(Stored records)
□ □ □
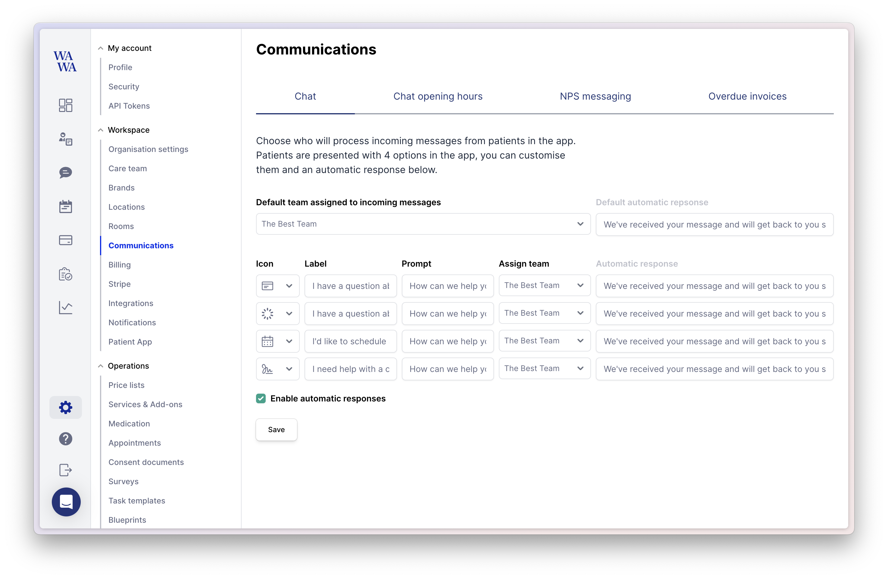Image resolution: width=888 pixels, height=579 pixels.
Task: Switch to NPS messaging tab
Action: (595, 96)
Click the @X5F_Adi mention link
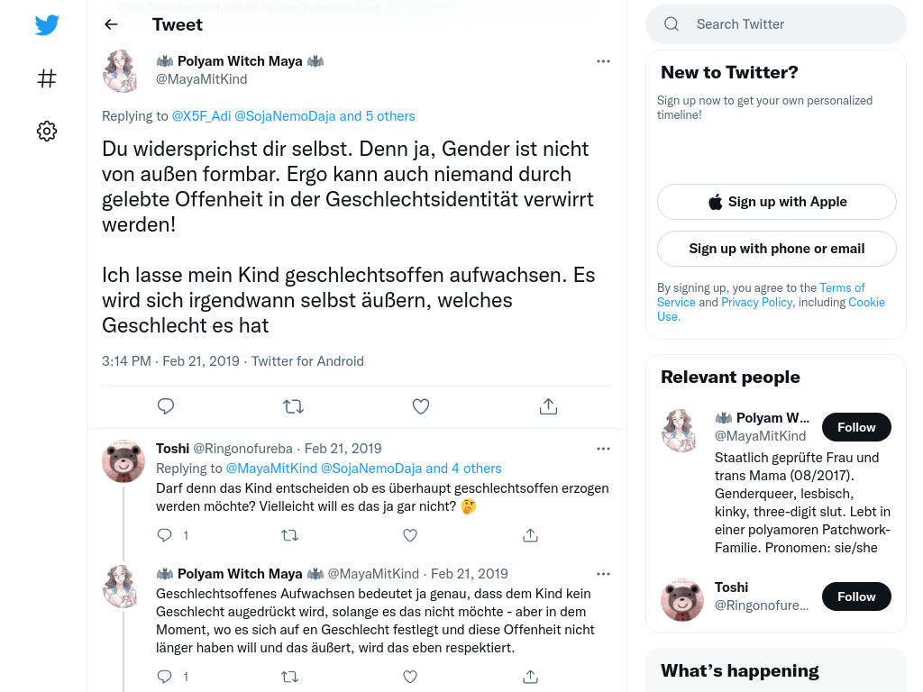 pyautogui.click(x=201, y=116)
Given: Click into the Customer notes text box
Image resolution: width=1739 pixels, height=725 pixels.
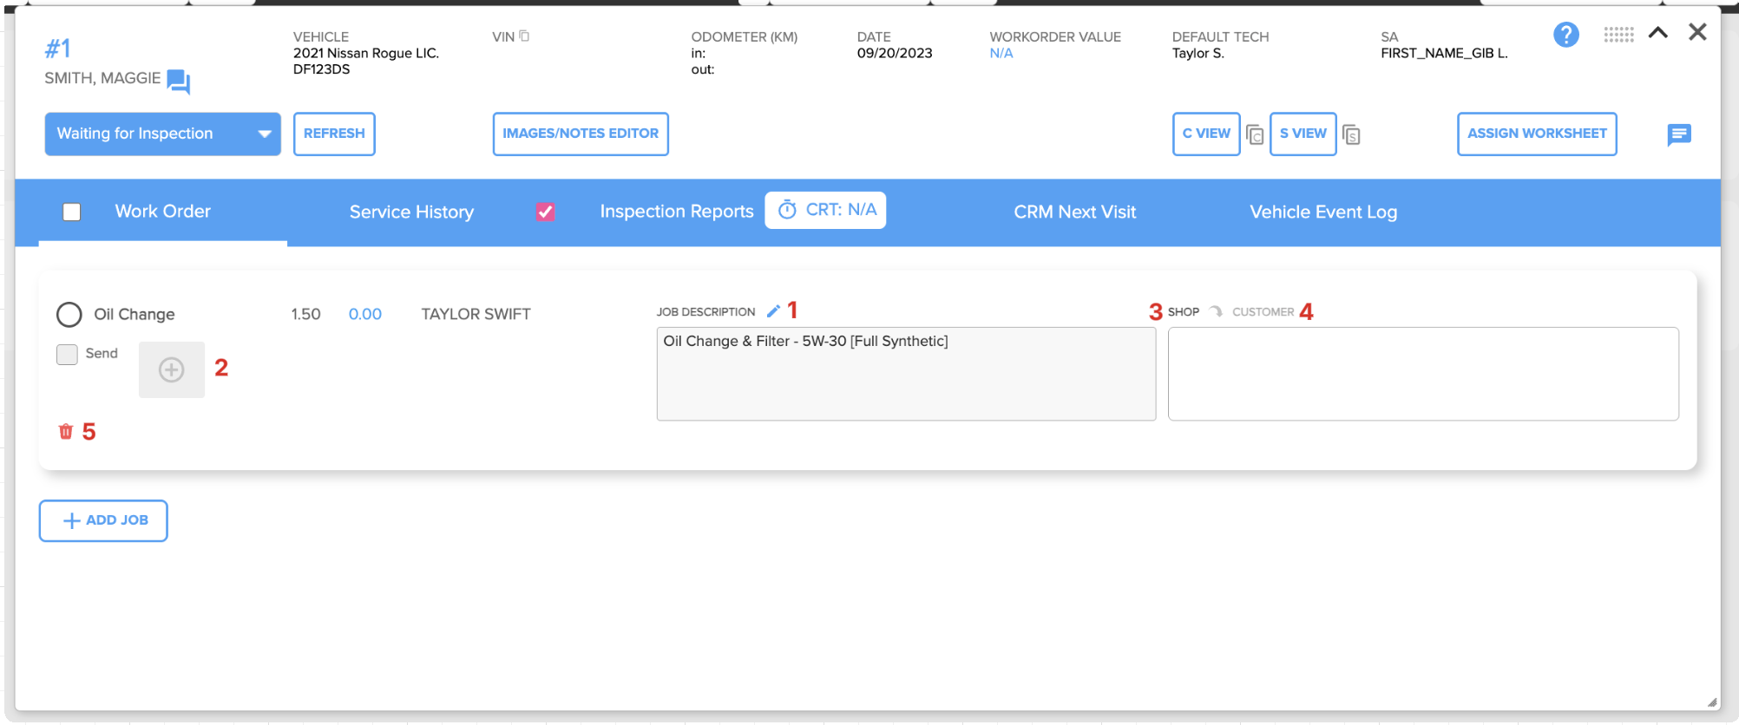Looking at the screenshot, I should tap(1423, 374).
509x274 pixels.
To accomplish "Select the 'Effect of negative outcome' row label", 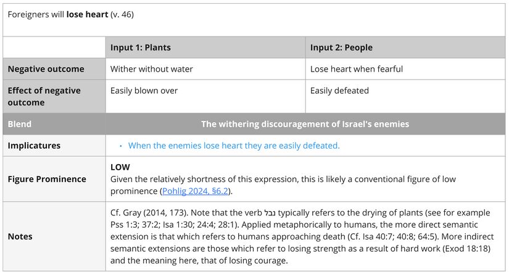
□ □ □
## EXERCISE DETAILS:
Retype the line containing "Click the @X5F_Adi mention link" and each line after it through the last line of the entries above, exactly, with no pictures and nothing else.

## SOLUTION TO THIS PROBLEM:
Click the @X5F_Adi mention link
 pyautogui.click(x=201, y=116)
Given: Click into the Customer notes text box
Image resolution: width=1739 pixels, height=725 pixels.
Looking at the screenshot, I should tap(1423, 374).
509x274 pixels.
To accomplish "Select the 'Effect of negative outcome' row label", 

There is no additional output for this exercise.